Лукас. Он и Кристоф Зандер сменяли друг друга в ее снах, а она ничего не могла с этим поделать. Поскольку Хеннинг отпал в качестве средства от одиночества, то Лукас показался ей неплохой альтернативой.
Через полчаса Лукас сидел за ее кухонным столом. Он был бледен, глаза тусклые, покрасневшие от слез. Для него Пия разбила и вылила на сковородку пару яиц и отрезала два ломтика хлеба, поставила перед ним тарелку и смотрела, как он с аппетитом ест, рассматривая каждый кусочек, прежде чем отправить в рот. Так едят только единственные дети, у которых нет множества братьев и сестер, среди которых всегда боишься остаться за столом последним. Лукас ел спокойно, и краска постепенно возвращалась на его лицо.

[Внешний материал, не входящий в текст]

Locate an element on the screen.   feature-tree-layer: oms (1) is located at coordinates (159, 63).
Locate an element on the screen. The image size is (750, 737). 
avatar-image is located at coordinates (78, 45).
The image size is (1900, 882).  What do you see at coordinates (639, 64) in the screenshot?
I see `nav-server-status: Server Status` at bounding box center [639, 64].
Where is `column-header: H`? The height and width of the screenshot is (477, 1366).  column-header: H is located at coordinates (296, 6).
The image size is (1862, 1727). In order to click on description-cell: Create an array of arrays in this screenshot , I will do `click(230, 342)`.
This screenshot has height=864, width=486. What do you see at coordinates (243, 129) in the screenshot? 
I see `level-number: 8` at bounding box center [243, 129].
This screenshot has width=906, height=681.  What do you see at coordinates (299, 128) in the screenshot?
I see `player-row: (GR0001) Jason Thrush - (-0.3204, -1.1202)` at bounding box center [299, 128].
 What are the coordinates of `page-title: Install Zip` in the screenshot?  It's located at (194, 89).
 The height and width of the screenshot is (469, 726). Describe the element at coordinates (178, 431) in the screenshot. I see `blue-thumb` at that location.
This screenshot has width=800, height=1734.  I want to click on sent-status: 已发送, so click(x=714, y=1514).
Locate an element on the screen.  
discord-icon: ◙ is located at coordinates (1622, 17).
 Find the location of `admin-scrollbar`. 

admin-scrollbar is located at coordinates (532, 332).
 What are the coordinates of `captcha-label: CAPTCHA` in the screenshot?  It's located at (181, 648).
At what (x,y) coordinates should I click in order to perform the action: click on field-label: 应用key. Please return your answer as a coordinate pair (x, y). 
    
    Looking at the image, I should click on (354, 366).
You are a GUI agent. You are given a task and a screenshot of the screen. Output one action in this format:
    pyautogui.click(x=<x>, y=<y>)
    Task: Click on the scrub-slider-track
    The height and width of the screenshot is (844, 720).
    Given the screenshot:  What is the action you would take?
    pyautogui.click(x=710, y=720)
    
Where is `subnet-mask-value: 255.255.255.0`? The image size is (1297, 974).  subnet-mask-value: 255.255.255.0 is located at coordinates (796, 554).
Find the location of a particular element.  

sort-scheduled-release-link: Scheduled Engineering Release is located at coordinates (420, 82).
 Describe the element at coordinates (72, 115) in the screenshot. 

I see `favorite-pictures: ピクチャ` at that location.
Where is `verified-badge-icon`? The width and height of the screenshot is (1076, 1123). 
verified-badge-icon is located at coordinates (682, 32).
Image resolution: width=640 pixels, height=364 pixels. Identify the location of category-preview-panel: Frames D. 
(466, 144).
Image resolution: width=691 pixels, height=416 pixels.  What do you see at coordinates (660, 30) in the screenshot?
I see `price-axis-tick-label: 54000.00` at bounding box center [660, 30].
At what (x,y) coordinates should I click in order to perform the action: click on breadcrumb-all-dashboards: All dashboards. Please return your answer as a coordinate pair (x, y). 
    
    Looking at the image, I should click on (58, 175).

— Спасибо, — сказал он, вытерев последним кусочком хлеба тарелку дочиста. — Я помою.
— У меня посудомоечная машина. — Пия улыбнулась. — Побереги свою руку; болит, наверное?
— Ну, не буду мыть, — ответил Лукас. — А теперь я мог бы заняться напитками. Можно я что-нибудь смешаю?
— Да у меня мало что есть.
— Я взгляну?
— Пожалуйста.
Он открыл холодильник и бар и достал бутылку водки, томатный сок и бутылочку табаско.
— «Кровавую Мэри»?
— Почему бы и нет?
Пока он смешивал, колол лед и старательно пробовал, Пия зажгла сигарету. В обществе Лукаса она постепенно приходила в себя после шока от созерцания голой задницы Хеннинга промеж коленок чужой женщины. Как бы она ни пыталась убеждать себя целый год, но приходилось признать, что она не создана для одинокой жизни. Сначала Лукас рассказывал о планах, которые они строили вместе с Йо. Потом чокались и пили «Кровавую Мэри». Потом вторую, а потом и третью. Было чертовски вкусно, и тени страха съеживались и отступали.